Look through the records below for the line holding "You are a computer-use agent.". Write it out exactly, with each following line through the line holding "Instruction: Click the".
*** Opening of WORKING DATA ***
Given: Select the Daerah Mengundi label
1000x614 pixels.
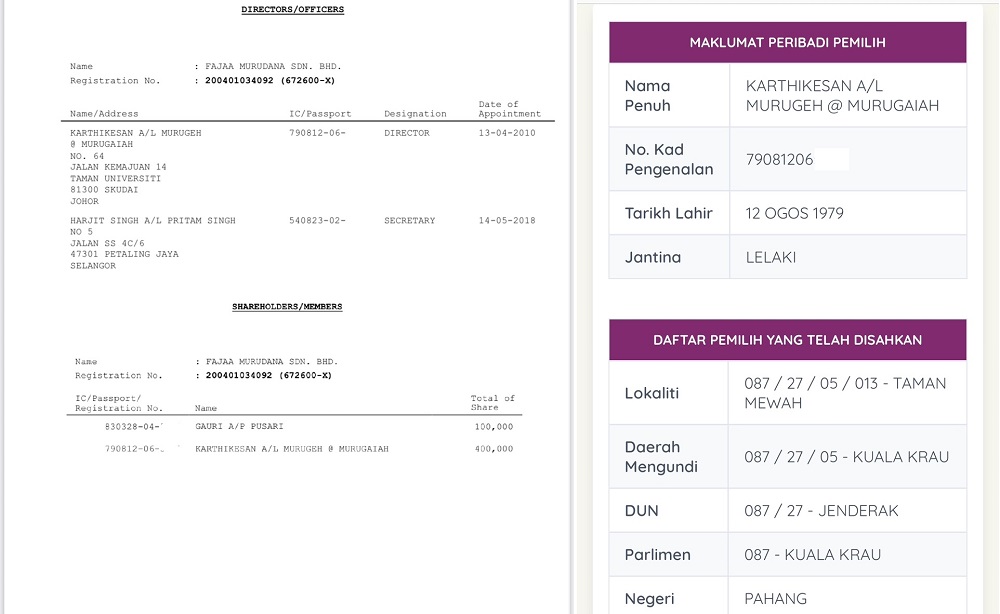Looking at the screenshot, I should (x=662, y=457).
*** Close of WORKING DATA ***
*** Opening of WORKING DATA ***
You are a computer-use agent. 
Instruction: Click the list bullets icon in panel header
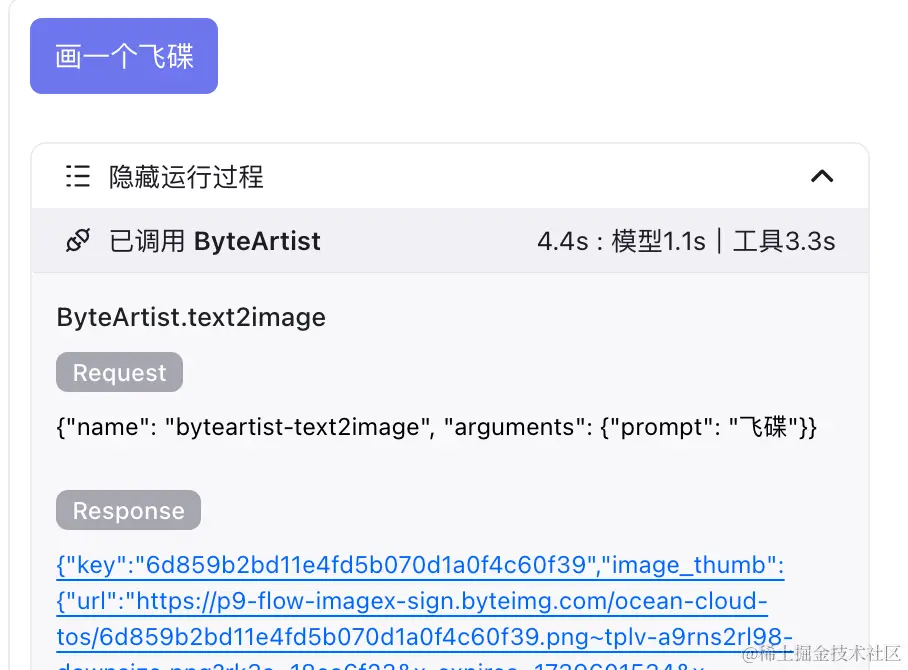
*** Close of WORKING DATA ***
* **RESULT**:
You are a computer-use agent. 
Instruction: Click the list bullets icon in panel header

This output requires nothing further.